GIVEN TASK: Copy the records below, from the line with "1268x778 pixels. Task: Tap" up to and including the line with "1268x778 pixels. Task: Click the 100", substituting "symbol" for every "marker" and leaving everything else unchanged.

PROVIDED INFORMATION:
####

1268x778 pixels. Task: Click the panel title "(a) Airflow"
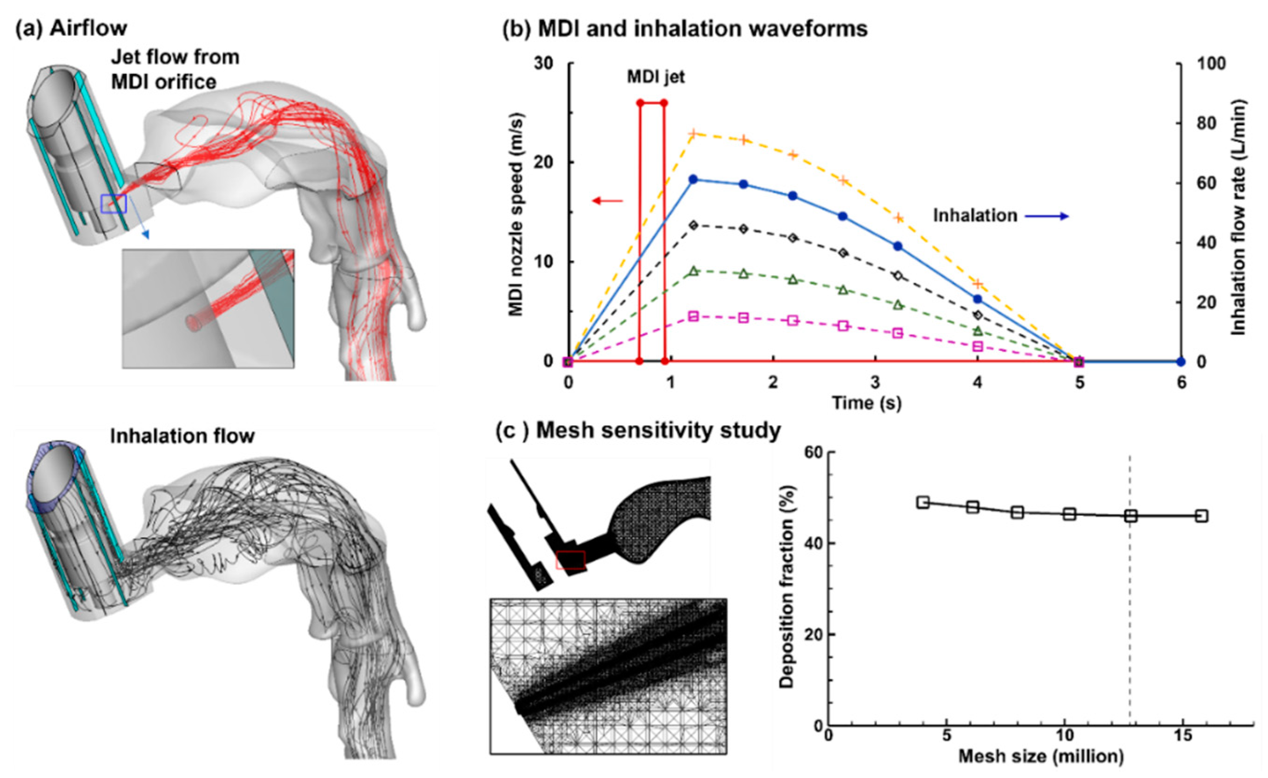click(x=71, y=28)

####

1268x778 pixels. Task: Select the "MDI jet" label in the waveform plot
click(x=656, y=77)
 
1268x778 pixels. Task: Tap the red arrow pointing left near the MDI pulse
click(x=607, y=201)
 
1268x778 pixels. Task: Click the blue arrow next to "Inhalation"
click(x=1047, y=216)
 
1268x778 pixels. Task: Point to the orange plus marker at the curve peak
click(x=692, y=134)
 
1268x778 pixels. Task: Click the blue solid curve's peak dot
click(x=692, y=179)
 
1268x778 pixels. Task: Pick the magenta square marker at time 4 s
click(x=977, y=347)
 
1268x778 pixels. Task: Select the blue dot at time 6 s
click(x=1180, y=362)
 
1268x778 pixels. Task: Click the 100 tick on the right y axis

####

REPLY TO THE EXERCISE:
1268x778 pixels. Task: Tap the red arrow pointing left near the MDI pulse
click(x=607, y=201)
 
1268x778 pixels. Task: Click the blue arrow next to "Inhalation"
click(x=1047, y=216)
 
1268x778 pixels. Task: Point to the orange plus symbol at the curve peak
click(x=692, y=134)
 
1268x778 pixels. Task: Click the blue solid curve's peak dot
click(x=692, y=179)
 
1268x778 pixels. Task: Pick the magenta square symbol at time 4 s
click(x=977, y=347)
 
1268x778 pixels. Task: Select the blue dot at time 6 s
click(x=1180, y=362)
 
1268x778 pixels. Task: Click the 100 tick on the right y axis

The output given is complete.